In het letterkundige deel (blz. 129-224) beschrijf ik aspecten van de poëtica van de dichter op basis van literatuurwetenschappelijke inzichten en binnen een academisch theologisch perspectief: ik analyseer bijvoorbeeld hoe Nijhoff christelijke taal gebruikt met poëticale strekking en welke ‘metafysica van de werkelijkheid’ hij zo tot uitdrukking brengt. Het homiletische deel (blz. 233-298) geeft een creatieve doorwerking (géén interpretatie) van Nijhoffs gedachtegoed met het oog op de homiletiek, vanuit een normatief (kerkelijk) theologisch perspectief. Hier trek ik lessen uit de bij de dichter gevonden inzichten voor de praktijk van de prediking.
Ik begrijp dat de relevantie van het laatste Van Rij tegenvalt. Hij kan er niet meer dan een ‘inventarisatie van overeenkomsten’ in zien en toont zich teleurgesteld over de tekortschietende uitwerking. Dat zou terecht zijn als het mij louter om Nijhoff-interpretatie te doen zou zijn geweest, wat niet het geval is. De praktisch theoloog heeft de kunst afgekeken bij de dichter en doet er vervolgens het zijne mee voor de preek, en beweert nergens dat preek en gedicht hetzelfde zouden zijn, noch qua inval, noch qua openbarend gehalte.

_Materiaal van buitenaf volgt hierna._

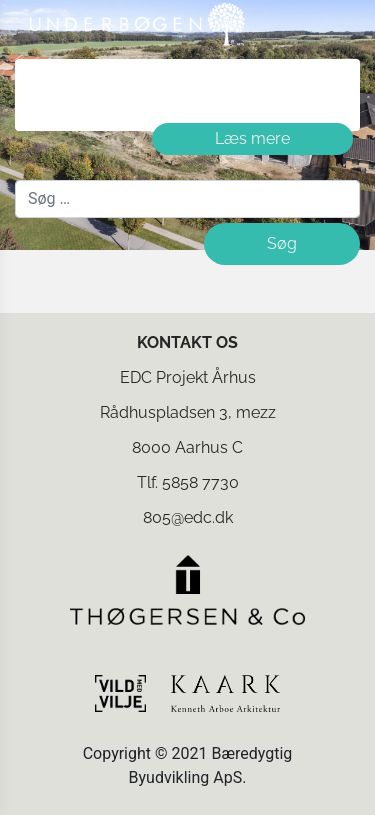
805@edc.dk (188, 517)
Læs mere (252, 138)
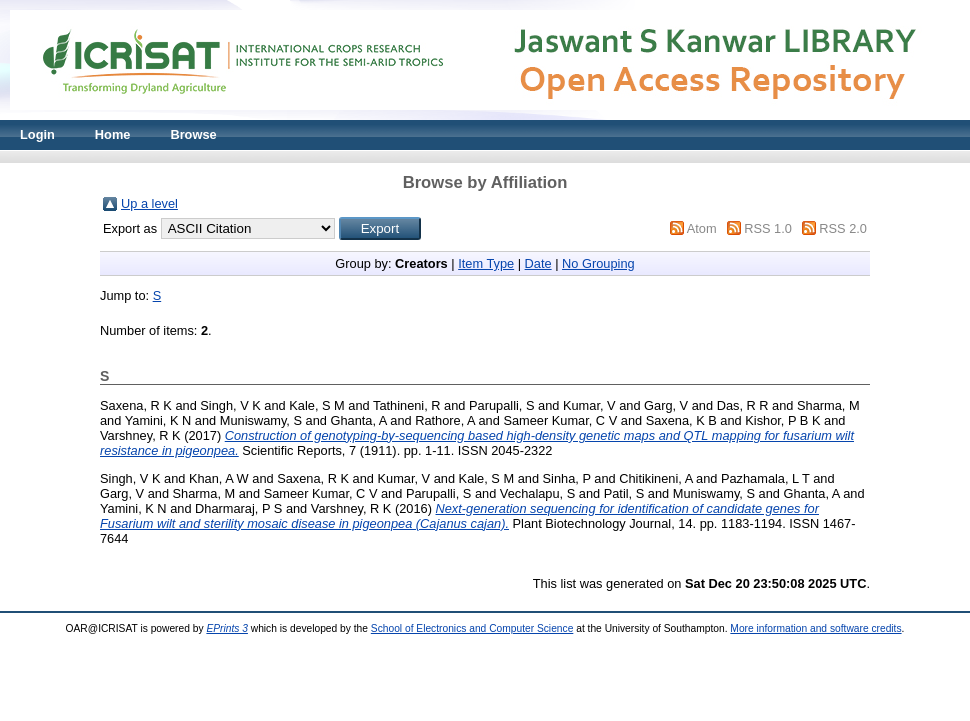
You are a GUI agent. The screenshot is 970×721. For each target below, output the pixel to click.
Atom (702, 228)
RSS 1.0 (768, 228)
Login (37, 134)
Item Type (486, 263)
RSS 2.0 (843, 228)
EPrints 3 (227, 628)
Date (538, 263)
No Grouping (598, 263)
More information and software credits (815, 628)
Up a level (149, 203)
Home (113, 134)
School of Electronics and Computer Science (472, 628)
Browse (193, 134)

Dat er niettemin volgens Van Rij ook iets te leren valt voor het literatuurwetenschappelijke domein doet mij deugd. Hij ziet de verdienste van mijn proefschrift in het uitgangspunt dat ik de religieuze aspecten van Nijhoffs werk in hun eigenheid benader. Tegelijk aarzel ik bij de ‘andere Nijhoff’ die naar zijn zeggen zo in beeld komt: ‘een Nijhoff die niet alleen op zoek is naar dichtregels, maar ook en vooral naar zingeving.’ Dat lijkt mij eerlijk gezegd geen nieuws. Thomas Vaessens, aan wie ik veel heb ontleend, heeft in Circus Dubio & Schroom (Amsterdam, 1998) al laten zien hoe Nijhoff als modernist voortdurend bezig is met zingeving (blz. 120-123). Juist zijn dichten was zijn zoeken naar zin!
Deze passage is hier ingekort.